Exercise details >>
Filter these entries down to lines holding "sidebar".
________
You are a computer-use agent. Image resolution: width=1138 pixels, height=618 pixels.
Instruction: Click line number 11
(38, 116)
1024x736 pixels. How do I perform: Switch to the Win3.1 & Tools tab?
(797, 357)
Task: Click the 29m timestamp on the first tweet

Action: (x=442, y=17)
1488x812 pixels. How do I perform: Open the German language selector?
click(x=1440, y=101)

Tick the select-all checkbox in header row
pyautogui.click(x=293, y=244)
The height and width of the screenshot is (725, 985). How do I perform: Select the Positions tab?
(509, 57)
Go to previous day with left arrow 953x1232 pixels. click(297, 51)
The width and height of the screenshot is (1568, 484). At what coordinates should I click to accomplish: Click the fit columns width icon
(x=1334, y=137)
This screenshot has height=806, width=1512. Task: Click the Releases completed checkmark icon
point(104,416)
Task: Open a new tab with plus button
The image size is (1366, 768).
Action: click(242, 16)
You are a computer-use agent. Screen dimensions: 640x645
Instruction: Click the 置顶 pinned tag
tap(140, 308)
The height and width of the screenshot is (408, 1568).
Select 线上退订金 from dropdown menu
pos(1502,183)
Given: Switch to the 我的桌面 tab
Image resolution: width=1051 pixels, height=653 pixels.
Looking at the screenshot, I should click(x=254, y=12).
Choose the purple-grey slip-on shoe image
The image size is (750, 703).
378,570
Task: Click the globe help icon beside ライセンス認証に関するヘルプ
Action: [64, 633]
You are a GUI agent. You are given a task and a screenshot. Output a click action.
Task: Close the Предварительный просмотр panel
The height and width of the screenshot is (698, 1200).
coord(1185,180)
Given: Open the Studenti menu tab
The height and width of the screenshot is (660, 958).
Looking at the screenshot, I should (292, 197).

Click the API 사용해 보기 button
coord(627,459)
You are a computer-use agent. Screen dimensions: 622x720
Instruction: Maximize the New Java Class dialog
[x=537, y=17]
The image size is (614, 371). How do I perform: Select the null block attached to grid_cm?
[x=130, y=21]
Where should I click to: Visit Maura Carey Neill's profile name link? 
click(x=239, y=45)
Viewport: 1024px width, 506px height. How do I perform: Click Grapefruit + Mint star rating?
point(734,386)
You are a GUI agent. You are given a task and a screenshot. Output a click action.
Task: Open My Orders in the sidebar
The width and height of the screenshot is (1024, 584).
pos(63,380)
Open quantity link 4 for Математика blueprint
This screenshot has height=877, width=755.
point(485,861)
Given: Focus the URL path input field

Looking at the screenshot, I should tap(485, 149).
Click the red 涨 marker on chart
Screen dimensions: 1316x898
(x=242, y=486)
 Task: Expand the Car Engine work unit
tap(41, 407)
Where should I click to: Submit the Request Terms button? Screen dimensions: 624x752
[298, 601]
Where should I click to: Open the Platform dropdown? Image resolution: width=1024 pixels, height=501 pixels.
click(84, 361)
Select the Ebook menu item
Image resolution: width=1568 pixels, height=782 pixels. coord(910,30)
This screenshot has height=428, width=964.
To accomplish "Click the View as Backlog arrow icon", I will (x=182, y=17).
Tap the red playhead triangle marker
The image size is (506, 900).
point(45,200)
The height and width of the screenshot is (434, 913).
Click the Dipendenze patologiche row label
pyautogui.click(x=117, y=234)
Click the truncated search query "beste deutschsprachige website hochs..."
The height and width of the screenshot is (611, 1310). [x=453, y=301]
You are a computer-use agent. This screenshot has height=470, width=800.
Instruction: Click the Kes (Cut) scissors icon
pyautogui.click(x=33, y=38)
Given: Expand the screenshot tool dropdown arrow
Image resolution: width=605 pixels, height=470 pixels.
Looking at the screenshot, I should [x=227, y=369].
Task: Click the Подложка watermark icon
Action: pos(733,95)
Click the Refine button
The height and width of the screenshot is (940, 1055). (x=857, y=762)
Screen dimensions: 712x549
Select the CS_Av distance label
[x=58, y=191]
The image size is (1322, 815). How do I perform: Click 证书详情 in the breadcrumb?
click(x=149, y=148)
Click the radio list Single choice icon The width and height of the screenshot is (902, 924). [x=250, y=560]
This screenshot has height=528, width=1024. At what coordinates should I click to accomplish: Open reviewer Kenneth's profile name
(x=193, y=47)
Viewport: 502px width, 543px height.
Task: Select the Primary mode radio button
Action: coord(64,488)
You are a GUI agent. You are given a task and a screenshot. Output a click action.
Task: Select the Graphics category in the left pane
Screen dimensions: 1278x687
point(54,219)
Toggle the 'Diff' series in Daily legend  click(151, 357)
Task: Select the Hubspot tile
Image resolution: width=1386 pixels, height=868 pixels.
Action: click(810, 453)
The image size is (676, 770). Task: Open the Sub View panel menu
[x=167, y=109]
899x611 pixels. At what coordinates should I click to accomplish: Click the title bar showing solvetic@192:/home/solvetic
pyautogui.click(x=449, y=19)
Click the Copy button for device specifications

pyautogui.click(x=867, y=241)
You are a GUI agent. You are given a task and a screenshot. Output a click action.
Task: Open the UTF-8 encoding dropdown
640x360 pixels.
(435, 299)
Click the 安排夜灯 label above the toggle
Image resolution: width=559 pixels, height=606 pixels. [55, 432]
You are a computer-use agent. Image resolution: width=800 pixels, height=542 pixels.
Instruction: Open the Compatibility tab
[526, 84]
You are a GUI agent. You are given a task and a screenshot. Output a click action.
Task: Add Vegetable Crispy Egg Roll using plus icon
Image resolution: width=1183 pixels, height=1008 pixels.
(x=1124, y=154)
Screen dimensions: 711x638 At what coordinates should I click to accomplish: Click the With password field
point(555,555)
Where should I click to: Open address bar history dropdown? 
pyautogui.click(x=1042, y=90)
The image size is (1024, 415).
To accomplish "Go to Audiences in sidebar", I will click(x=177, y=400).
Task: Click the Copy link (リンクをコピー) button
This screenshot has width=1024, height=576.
________
Task result >>
Task: Open My Orders in the sidebar
To accomplish "Go to Audiences in sidebar", I will click(x=177, y=400).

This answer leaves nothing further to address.